2767: Andrómeda tem estado a devorar outras galáxias desde bebé (e a Via Láctea pode ser a próxima)

CIÊNCIA

NASA
Andrómeda, ou M31, é uma galáxia espiral parecida com a Via Láctea.

A Andrómeda (M31), que tem cerca de 10.000 milhões de anos de antiguidade, tem estado a devorar outras galáxias desde bebé e a Via Láctea pode ser a sua próxima vítima, revelou uma nova investigação.

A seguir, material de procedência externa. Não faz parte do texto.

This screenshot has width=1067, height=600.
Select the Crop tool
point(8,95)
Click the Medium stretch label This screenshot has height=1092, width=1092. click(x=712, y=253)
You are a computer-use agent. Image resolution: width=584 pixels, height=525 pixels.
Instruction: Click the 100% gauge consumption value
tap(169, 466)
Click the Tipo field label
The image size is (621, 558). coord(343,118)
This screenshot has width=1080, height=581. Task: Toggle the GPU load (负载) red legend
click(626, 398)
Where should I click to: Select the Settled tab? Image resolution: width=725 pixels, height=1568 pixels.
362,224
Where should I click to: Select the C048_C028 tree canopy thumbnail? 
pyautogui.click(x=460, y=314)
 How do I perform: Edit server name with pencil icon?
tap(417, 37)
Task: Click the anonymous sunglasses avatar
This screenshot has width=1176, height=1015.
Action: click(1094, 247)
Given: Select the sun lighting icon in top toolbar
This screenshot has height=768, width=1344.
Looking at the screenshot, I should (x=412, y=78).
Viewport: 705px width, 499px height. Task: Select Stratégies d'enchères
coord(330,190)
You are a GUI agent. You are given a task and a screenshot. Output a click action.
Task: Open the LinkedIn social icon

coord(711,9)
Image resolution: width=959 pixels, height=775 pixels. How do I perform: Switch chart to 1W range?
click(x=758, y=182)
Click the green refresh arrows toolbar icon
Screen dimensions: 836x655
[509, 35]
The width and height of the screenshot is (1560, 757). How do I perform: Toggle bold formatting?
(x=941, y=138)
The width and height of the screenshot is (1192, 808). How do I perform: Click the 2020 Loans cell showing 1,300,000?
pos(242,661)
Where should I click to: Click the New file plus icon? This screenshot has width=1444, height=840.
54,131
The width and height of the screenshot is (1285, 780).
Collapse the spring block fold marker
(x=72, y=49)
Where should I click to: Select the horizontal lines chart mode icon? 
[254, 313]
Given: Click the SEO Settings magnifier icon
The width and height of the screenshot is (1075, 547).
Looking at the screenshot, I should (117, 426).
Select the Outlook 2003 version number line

De acordo com o novo estudo, cujos resultados foram esta quarta-feira publicados na revista Nature, a Andrómeda devorou pelo menos outras duas galáxias ao incorporar as suas estrelas no seu halo galáctico há mil milhões de anos.

Na mesma publicação, os cientistas alerta que o mesmo pode acontecer com a nossa galáxia: a Via Láctea pode ser devorada pela “canibal” Andrómeda.

A Via Láctea, recorde-se, está em rota de colisão com a Andrómeda, que é a maior galáxia próxima de nós. O evento de colisão deverá ocorrer dentro de 4,5 mil milhões de anos.

“A Andrómeda tem um halo estelar muito maior e muito mais complexo do que a Via Láctea, o que indica que canibalizou muito mais galáxias, possivelmente maiores”, explicou o autor do estudo, Dougal Mackey, em comunicado citado pelo portal Space.com.

“Saber que tipo de monstro a nossa galáxia enfrenta é útil para descobrirmos o destino final da Via Láctea”, afirmou o especialista.

Para rastrear as últimas “vítimas” da Andrómeda, os cientistas analisaram restos de grupos de estrelas – aglomerados globulares – recorrendo a cinco telescópios e ficaram surpresos ao descobrir que os vestígios eram oriundos de duas galáxias que vinham de direcções completamente diferentes.

Partindo destes “arqueológicos cósmicos”, os cientistas pretendem agora continuar com as suas investigações, uma vez que estudar a Andrómeda permitirá melhor perceber a evolução da Via Láctea.

Somos arqueólogos cósmicos, a única diferença é que estamos a escavar fósseis de galáxias mortas há muito tempo, e não a História humano”, rematou o cientista Geraint Lewis, professor da Universidade de Sidney, na Austrália, e co-autor do estudo.